La vuelta al mundo en pared vertical
Eneko escala el Totem Pole; Iker espera abajo. (J. Baraizarra)
El día de Reyes, los hermanos Pou, Eneko e Iker, ascendieron, en escalada libre, el Fitz Roy, cumbre situada en la Patagonia argentina y sexta etapa del proyecto 7 Paredes 7 Continentes, su particular vuelta al mundo para escalar las siete paredes verticales más impresionantes. «Fue nuestro mejor regalo», asegura Eneko a 20 minutos desde el único teléfono del pueblo de El Chaltén (Argentina).

Estos dos vitorianos ya afrontaron en 2006 esta montaña cinco veces, pero fallaron por el frío extremo, el viento y la nieve.
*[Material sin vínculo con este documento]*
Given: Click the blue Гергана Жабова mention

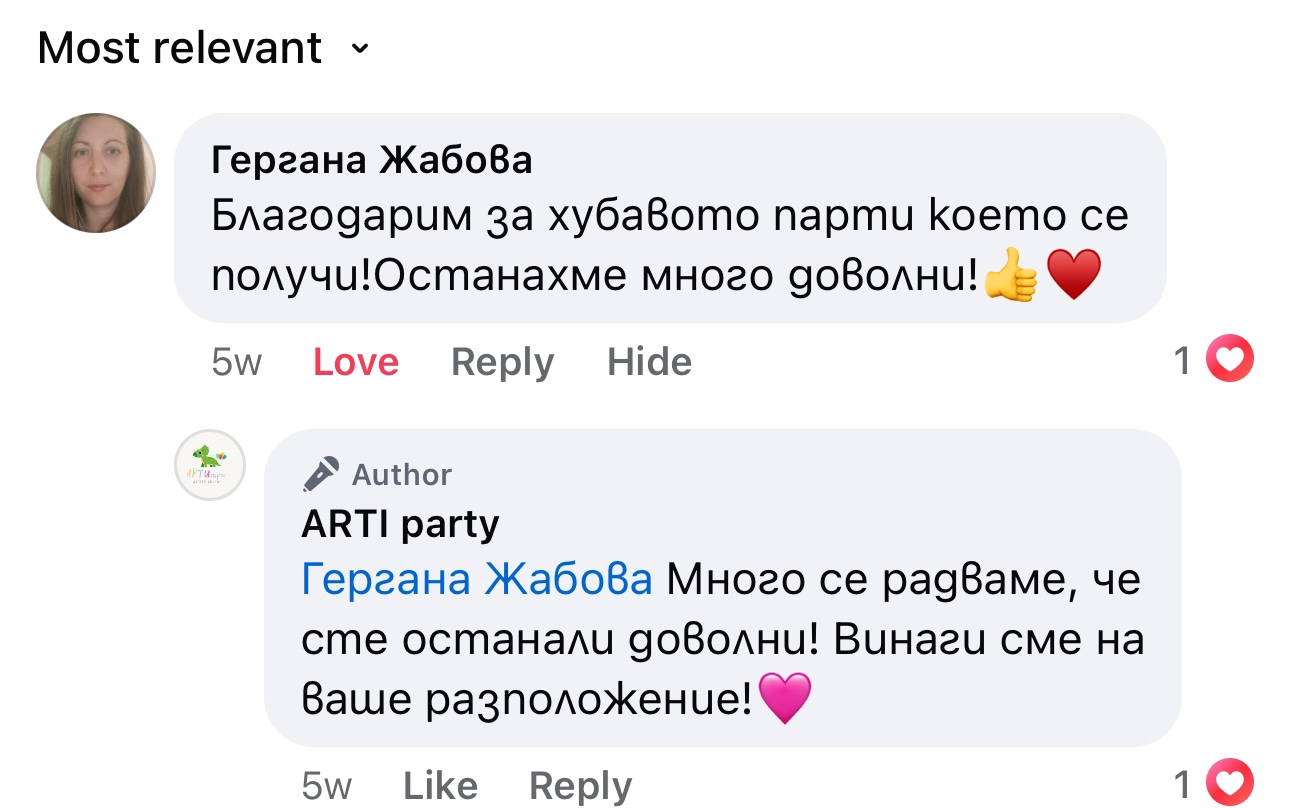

Sin embargo, de aquella tentativa queda pendiente su canonización: «Rescatamos a tres alpinistas franceses, después de que montañeros de reputado prestigio nos negaran ayuda, y han pedido formalmente al Vaticano que nos canonice».
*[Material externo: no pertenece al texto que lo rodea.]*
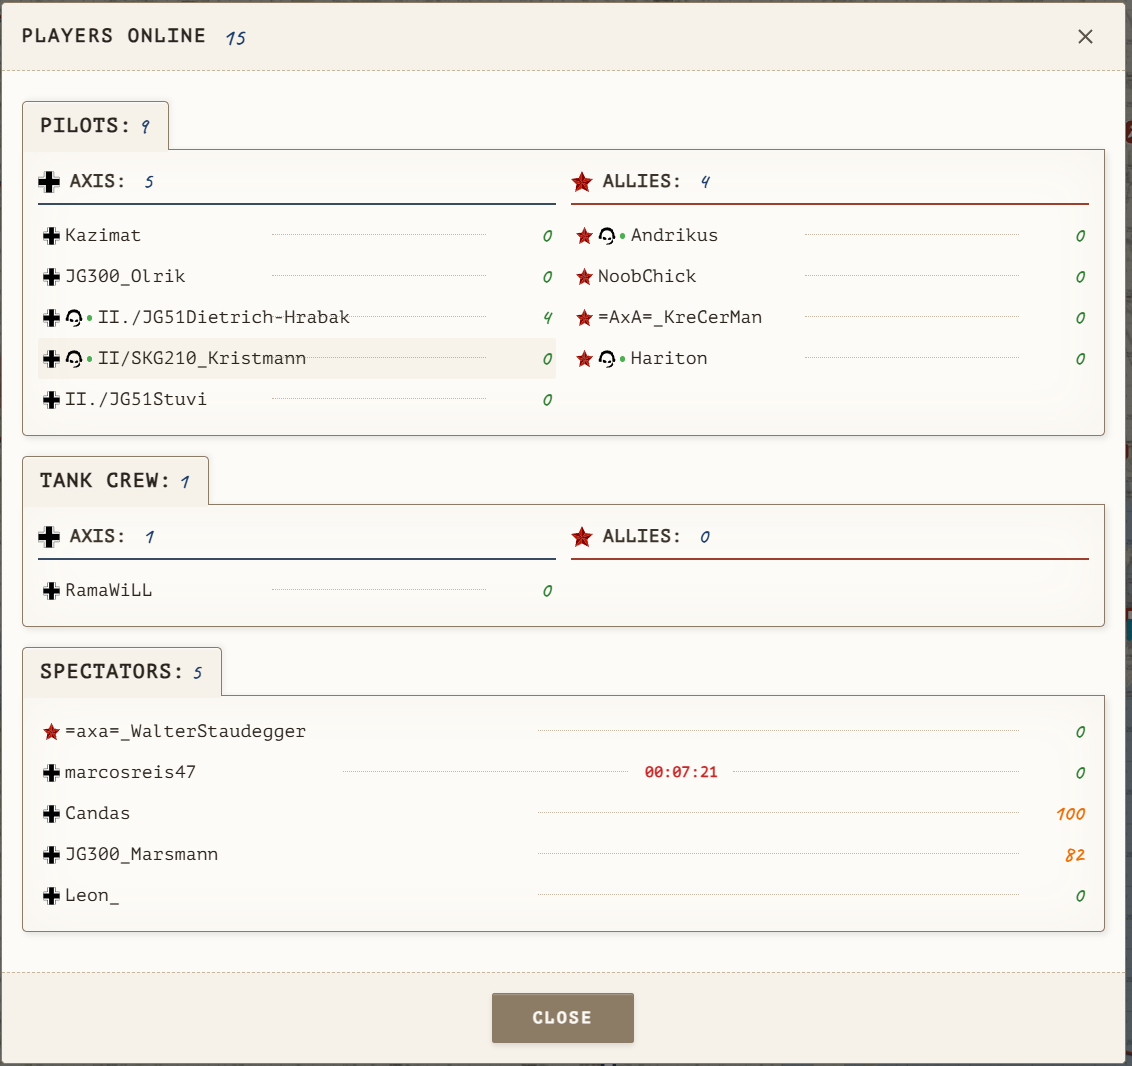Click the Axis cross icon in Pilots header
The image size is (1132, 1066).
(49, 182)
Además del Fitz Roy, Iker y Eneko han culminado, desde 2003, El Capitán, en el parque estadounidense de Yosemite; el Tsaranoro, en Madagascar (África); el Naranjo de Bulnes, en los Picos de Europa; el Totem Pole, en Tasmania (Australia), y la Torres del Trango, en el Himalaya paquistaní. Sólo les queda una cumbre, en la cordillera de la Reina Maud, en la Antártida.
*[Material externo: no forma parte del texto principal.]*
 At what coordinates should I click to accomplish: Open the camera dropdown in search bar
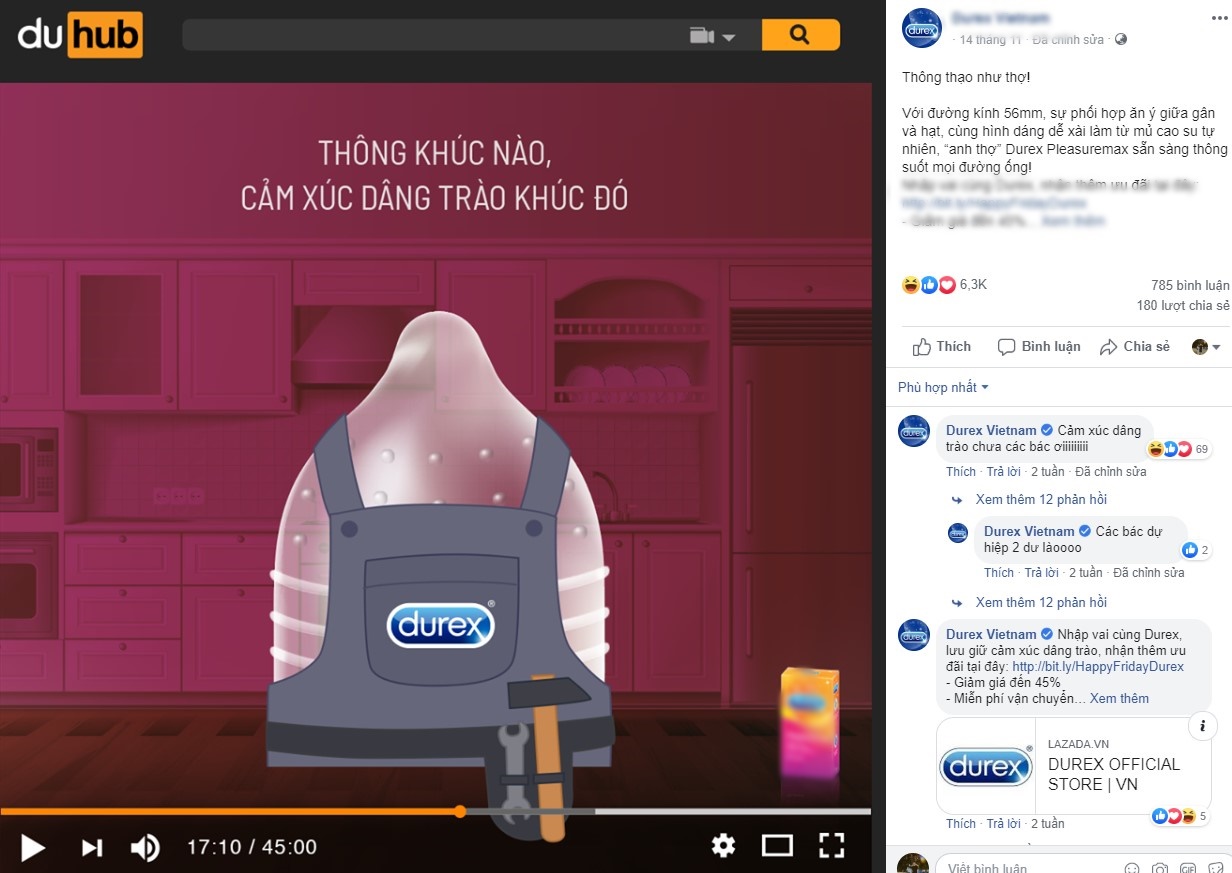tap(713, 36)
«En Yosemite, un oso quiso comerse el macuto de unos italianos mientras nosotros estábamos en la pared y una serpiente cascabel estuvo a punto de morderme. Y en Pakistán dormimos cinco noches colgados», enumera Eneko entre las múltiples anécdotas de sus viajes.

Turismo en el Everest

Con esta iniciativa, ambos hermanos quieren dignificar la escalada libre –«el estilo más puro porque enfrenta al hombre y a la roca sin instrumentos»– y recalcar que «por las vías normales y con dinero se puede subir el Everest. Ya existe un turismo de ochomiles».

En la mochila de sus padres

Eneko e Iker Pou crecieron en su habitación con un póster gigante del Totem Pole y escalaron sus primeros tresmiles en la mochila de sus padres cuando apenas les habían salido los dientes. «Aun así, si fuera por sus progenitores (Itziar y Francisco Javier), y a pesar de que ellos también son montañeros, tendríamos otro tipo de trabajo menos peligroso», afirma Eneko.